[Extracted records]
****************************************

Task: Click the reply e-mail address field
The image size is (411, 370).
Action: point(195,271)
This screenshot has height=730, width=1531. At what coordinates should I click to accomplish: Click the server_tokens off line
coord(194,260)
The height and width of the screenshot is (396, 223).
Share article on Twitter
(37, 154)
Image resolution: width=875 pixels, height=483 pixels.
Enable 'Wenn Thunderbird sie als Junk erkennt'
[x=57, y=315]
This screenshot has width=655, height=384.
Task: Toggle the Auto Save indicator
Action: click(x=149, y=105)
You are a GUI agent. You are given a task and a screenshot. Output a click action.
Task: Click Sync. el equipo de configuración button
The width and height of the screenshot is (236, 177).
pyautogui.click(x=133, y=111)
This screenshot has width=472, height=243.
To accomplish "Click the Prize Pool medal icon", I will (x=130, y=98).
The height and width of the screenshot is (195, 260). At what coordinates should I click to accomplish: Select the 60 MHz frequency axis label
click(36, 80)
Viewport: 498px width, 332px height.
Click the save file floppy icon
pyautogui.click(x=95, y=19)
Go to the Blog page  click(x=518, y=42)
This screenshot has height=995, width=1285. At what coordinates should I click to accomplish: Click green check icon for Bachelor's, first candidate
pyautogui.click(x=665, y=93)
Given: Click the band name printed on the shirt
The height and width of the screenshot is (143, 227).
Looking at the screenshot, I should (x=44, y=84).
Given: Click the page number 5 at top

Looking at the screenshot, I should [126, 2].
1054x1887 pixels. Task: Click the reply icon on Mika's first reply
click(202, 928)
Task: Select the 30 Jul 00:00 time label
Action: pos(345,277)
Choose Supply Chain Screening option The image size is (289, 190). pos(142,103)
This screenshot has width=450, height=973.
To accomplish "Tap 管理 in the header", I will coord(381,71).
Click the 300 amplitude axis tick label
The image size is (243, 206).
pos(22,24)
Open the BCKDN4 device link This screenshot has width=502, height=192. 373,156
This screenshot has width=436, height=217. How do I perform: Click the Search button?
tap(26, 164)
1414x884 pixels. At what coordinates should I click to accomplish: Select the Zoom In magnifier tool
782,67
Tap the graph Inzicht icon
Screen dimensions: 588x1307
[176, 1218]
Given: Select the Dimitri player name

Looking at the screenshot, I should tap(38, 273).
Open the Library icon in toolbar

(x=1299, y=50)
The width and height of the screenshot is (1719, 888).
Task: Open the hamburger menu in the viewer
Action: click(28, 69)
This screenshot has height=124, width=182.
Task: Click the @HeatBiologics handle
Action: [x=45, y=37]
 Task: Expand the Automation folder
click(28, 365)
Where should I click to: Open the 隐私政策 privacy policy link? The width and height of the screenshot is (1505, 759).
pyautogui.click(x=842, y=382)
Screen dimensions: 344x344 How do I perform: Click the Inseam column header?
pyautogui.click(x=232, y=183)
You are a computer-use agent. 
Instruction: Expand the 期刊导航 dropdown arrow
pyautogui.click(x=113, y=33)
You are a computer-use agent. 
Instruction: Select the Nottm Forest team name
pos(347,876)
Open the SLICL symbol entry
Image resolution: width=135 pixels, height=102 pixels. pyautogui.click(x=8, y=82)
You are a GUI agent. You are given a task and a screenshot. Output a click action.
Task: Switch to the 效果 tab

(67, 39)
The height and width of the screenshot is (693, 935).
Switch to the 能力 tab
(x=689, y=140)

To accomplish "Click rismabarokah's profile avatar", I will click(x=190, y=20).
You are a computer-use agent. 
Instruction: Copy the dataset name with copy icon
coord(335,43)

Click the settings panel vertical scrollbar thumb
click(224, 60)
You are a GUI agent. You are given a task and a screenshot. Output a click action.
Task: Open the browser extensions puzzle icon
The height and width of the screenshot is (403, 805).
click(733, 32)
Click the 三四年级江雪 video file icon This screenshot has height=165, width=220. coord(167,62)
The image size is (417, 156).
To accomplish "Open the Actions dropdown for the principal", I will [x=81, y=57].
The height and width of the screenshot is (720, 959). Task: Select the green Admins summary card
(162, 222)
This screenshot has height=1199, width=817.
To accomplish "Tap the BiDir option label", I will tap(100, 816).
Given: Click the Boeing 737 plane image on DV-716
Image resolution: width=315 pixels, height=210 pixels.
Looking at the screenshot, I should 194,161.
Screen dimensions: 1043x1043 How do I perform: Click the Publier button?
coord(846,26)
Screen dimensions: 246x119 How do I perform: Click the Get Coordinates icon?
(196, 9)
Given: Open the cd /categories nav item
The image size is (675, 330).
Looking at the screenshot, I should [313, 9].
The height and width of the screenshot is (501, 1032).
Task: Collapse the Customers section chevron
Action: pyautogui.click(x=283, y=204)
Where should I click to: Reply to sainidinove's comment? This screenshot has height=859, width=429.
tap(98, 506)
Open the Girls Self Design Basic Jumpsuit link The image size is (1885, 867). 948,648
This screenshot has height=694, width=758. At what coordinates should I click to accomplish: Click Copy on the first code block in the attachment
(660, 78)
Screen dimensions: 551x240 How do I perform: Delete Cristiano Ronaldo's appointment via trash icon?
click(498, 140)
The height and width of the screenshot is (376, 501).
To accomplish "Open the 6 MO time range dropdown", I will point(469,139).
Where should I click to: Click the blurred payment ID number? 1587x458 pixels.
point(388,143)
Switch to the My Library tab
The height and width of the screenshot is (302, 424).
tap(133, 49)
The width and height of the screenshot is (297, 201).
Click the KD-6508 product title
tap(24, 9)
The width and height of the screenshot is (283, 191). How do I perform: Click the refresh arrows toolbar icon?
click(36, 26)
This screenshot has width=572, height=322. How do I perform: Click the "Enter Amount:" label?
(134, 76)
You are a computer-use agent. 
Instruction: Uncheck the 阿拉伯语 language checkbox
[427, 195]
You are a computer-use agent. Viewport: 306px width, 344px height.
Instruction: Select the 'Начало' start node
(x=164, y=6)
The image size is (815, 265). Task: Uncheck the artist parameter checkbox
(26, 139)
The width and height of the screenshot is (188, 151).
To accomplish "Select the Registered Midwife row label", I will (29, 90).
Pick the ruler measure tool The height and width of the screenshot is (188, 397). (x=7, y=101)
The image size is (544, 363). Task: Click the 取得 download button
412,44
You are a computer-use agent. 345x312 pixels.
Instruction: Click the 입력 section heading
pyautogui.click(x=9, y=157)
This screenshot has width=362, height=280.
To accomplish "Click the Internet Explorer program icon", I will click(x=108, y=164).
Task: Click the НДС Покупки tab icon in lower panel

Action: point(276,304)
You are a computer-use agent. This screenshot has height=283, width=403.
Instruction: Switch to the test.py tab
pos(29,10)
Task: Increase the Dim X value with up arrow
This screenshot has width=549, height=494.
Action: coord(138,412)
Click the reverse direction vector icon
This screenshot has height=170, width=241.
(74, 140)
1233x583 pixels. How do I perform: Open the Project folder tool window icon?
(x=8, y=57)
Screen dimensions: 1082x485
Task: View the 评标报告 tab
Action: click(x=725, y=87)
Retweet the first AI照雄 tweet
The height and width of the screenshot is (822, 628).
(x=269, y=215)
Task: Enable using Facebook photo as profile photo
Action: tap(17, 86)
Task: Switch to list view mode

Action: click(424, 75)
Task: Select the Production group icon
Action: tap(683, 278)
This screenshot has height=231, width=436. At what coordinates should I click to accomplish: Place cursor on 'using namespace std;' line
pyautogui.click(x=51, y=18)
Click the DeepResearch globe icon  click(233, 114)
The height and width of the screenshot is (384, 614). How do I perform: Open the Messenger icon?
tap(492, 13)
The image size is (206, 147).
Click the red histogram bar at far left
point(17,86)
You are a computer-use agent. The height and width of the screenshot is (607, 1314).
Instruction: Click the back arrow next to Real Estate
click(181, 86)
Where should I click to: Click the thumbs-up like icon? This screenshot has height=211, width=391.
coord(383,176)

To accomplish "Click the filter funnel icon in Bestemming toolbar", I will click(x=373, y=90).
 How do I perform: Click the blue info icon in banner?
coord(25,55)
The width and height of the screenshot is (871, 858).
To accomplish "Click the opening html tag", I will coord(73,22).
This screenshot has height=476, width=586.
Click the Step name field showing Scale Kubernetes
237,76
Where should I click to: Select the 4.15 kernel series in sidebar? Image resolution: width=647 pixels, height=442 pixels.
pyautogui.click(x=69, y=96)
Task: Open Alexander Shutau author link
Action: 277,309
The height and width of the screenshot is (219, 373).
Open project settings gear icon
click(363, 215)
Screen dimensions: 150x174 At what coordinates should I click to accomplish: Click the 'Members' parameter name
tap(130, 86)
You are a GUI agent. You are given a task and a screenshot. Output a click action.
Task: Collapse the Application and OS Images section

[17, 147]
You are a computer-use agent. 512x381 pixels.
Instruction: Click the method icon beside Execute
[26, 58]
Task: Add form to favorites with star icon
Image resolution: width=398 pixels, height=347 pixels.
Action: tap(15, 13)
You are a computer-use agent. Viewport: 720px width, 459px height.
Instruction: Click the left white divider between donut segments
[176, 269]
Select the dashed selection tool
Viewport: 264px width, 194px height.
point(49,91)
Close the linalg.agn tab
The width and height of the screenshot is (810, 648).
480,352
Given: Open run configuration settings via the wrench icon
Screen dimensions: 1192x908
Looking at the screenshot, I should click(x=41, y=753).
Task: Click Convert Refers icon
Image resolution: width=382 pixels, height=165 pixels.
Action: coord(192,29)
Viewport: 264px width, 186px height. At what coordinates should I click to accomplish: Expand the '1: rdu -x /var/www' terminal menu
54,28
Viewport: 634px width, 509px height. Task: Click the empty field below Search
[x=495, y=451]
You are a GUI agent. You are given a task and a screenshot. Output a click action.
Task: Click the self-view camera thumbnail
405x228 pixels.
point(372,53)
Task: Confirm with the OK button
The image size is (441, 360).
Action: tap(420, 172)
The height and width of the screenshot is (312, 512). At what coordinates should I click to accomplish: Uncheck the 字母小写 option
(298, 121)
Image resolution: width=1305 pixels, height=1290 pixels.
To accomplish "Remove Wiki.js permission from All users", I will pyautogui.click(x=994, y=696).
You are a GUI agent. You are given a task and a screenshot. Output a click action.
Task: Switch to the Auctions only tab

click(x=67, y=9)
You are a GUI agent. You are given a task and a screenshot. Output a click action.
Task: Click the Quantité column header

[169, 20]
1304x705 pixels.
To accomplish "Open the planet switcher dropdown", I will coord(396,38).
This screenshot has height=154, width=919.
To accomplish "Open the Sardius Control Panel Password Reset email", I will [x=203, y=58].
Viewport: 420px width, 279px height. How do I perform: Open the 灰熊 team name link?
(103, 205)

****************************************

Problem requirements
Starting with the first line of the records, repeat every line up to and including the one containing "This screenshot has width=450, height=973.", and nothing else.

Result of the task
Task: Click the reply e-mail address field
The image size is (411, 370).
Action: point(195,271)
This screenshot has height=730, width=1531. At what coordinates should I click to accomplish: Click the server_tokens off line
coord(194,260)
The height and width of the screenshot is (396, 223).
Share article on Twitter
(37, 154)
Image resolution: width=875 pixels, height=483 pixels.
Enable 'Wenn Thunderbird sie als Junk erkennt'
[x=57, y=315]
This screenshot has width=655, height=384.
Task: Toggle the Auto Save indicator
Action: click(x=149, y=105)
You are a GUI agent. You are given a task and a screenshot. Output a click action.
Task: Click Sync. el equipo de configuración button
The width and height of the screenshot is (236, 177).
pyautogui.click(x=133, y=111)
This screenshot has width=472, height=243.
To accomplish "Click the Prize Pool medal icon", I will (x=130, y=98).
The height and width of the screenshot is (195, 260). At what coordinates should I click to accomplish: Select the 60 MHz frequency axis label
click(36, 80)
Viewport: 498px width, 332px height.
Click the save file floppy icon
pyautogui.click(x=95, y=19)
Go to the Blog page  click(x=518, y=42)
This screenshot has height=995, width=1285. At what coordinates should I click to accomplish: Click green check icon for Bachelor's, first candidate
pyautogui.click(x=665, y=93)
Given: Click the band name printed on the shirt
The height and width of the screenshot is (143, 227).
Looking at the screenshot, I should (x=44, y=84).
Given: Click the page number 5 at top

Looking at the screenshot, I should [126, 2].
1054x1887 pixels. Task: Click the reply icon on Mika's first reply
click(202, 928)
Task: Select the 30 Jul 00:00 time label
Action: pos(345,277)
Choose Supply Chain Screening option The image size is (289, 190). pos(142,103)
This screenshot has width=450, height=973.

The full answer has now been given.